===== 文書セクション

ボタンが減った? 色が減った? 何が起こっている? これはほとんどWord 2.0に似ている… 長年にわたり、Wordはますます多くのボタンを蓄積してきた。私たちはついに書くことに集中する機会を与えられているのだろうか? しかし待って、下部にある灰色のボックスは何だ…?

クリッピーの逆襲! MicrosoftはCopilotとして知られるAIをすべてのアプリケーションに統合し、あなたのためにすべての退屈なタイピングを処理できるようになった。ライティングエリアの上部に――広告バナーを思わせる――テキストボックスを配置するという皮肉は、本物のライティングの運命を封印するMicrosoftの究極のジェスチャーである。

誰もが学びたいわけではない。Microsoft Officeは、最終的に家に帰るまで仕事をしているふりをするオフィスで機能する。PowerPointほど、何もせずに何も言わずに、これほど忙しく真面目に見せかけることができるアプリは他にない。それはくだらないものを作り出すためのプロツールだ。

学びたい――学ぶふりをしたくない――若い人々にとっては、ChatGPTやOfficeアプリよりも良い方法がある。だからこそ、近年、大学ではNotion、Craft、iA Writerのようなツールがかなりの人気を得ている。これらの新しいアプリの共通の特徴は、テキストを構造化するためにMarkdownを使用していることだ。多くの現代のライティングツールは、docx、ppt、またはxlsの代わりにMarkdownを使用している。

==========
===== 提供資料

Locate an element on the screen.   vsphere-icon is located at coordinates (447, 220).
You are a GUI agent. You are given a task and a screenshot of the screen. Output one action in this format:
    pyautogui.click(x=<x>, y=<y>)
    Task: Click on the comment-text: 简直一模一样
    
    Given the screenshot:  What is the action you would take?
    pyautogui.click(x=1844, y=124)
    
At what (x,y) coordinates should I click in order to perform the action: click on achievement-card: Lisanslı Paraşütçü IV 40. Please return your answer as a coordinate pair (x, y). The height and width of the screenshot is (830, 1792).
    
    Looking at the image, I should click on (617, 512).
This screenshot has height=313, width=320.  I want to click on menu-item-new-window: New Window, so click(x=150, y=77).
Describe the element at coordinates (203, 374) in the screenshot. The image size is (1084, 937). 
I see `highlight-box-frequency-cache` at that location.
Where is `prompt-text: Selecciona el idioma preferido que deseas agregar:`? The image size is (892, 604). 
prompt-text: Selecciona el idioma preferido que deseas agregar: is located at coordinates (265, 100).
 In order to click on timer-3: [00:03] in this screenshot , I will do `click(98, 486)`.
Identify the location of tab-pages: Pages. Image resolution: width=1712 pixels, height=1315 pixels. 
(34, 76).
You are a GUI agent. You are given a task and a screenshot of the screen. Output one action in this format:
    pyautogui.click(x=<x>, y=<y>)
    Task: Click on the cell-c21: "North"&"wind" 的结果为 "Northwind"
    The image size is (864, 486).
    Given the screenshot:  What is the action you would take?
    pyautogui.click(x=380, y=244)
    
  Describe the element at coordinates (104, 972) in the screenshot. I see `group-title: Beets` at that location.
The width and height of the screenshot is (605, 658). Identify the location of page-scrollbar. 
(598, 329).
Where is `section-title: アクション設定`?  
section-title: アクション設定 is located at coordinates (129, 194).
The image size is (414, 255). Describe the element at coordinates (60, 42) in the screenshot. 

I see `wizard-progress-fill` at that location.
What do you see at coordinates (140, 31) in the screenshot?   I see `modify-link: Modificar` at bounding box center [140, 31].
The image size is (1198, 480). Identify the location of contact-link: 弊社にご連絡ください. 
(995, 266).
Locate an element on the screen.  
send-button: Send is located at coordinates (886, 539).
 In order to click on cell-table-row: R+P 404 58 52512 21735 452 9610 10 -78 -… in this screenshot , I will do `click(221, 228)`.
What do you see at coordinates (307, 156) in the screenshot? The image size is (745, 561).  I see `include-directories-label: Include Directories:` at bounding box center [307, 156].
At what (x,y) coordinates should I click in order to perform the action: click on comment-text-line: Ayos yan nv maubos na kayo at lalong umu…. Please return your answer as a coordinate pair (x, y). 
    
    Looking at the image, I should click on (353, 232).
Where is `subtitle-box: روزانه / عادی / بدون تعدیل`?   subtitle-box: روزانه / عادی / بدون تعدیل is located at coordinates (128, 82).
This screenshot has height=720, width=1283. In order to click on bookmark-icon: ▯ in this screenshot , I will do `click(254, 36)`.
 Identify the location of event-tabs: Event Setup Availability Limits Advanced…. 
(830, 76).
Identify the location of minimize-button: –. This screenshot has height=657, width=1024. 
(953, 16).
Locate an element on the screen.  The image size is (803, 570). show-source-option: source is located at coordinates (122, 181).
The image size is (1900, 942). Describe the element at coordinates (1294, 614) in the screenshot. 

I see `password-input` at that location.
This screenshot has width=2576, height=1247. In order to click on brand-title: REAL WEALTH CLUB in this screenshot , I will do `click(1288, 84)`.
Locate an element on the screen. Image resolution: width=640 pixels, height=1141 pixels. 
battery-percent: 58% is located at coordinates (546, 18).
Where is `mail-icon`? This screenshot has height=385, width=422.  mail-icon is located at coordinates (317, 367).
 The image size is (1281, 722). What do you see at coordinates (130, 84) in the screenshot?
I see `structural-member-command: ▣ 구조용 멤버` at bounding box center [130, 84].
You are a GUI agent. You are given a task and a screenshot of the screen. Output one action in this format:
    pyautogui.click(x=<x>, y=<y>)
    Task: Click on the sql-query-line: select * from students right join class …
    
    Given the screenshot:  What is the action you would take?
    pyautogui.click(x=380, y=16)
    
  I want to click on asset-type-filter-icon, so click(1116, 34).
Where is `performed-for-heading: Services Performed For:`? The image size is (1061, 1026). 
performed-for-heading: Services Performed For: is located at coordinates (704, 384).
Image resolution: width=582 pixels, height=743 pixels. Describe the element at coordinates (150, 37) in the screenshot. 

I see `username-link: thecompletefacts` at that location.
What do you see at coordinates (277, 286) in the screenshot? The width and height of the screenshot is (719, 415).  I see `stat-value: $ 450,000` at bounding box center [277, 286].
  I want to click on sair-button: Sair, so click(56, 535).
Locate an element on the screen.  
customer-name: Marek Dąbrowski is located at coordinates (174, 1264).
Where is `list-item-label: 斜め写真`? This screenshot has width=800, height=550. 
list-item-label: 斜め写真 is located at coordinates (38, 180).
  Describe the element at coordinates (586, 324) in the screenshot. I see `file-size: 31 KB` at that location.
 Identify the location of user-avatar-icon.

==========

▶ **タスクの目的**:
WordとMarkdownのライティングツールについての文章を、最後の文の後から書き継いでください。

▶ **課題の解答**:
4. 結論

Markdownは新しいアプリと若いオーディエンスで成功している。これは偶然でもなければ、設計によるものでもない。Markdownは破壊的だ。プログラマーはMarkdownを使用し理解しており、慣れているために自分たちのアプリに実装する。不器用なデザインアプリとしてライティングアプリを形作った開発者たちが、今や40年以上も私たちを閉じ込めてきた基本的なデザインの欠陥から私たちを解放しているのは皮肉なことだ。また、わずかにAppleびいきのMarkdownが、最終的にMicrosoftの30年にわたるフォーマットと書式設定の支配を終わらせるかもしれないのも面白い10

現在、帝国(Microsoft)はIT支配を維持するためにAIデス・スターの建設に忙しい。Markdownはそこで役割を果たしている。Microsoftはまた、Visual Studio CodeとGitHub(自社所有)でMarkdownをサポートしている。それ以外では、打ち捨てられたいくつかのスター・デストロイヤーの表面でゆっくりと成長している。誰もがAIに注目しており、彼らはもはやOfficeについてそれほど気にしていない。AIはWindowsとOffice 365に深く組み込まれており、Microsoftはもはやアプリを本当に必要としていないかもしれない。Windowsの検索バーからすべてを行うことができるだろう。現在、ChatGPTが生成したものをフォーマットするために依然としてOfficeが必要だが、それさえもAIによって行われる可能性がある。ある意味、ローカルOSさえもはや必要ないかもしれない。すべてをクラウドで実行し、ChatGPTにぞんざいなコマンドを吠えることができるだろう。これらすべてのスター・デストロイヤーは最終的に打ち捨てられるだろう。

したがって、最終的に、Office帝国が逆襲しない限り、デジタルライティングの未来は、確かに.docx.ppt 11.epub、または.pdfよりもMarkdownのように見えるかもしれない。

その間、Markdownはますます使用されている――人々がそれが本当に何であり、何と呼ばれているかを完全に認識していないまま。ちょうどWYSIWYGが、ほとんどの人がそれが何と呼ばれているかを知らないまま遍在するようになったように。私たちはそれでもなお、すべての人、特に子供たちに、見出し、太字、斜体を超えてそのノウハウを広げるために、意識的にそれを学ぶことを奨励すべきだ。Markdownは、見た目ではなく、言いたいことに集中するのに役立つ。それは私たちのライティング――そして私たちが使用するデジタルツール――に対するより多くのコントロールを私たちに与える。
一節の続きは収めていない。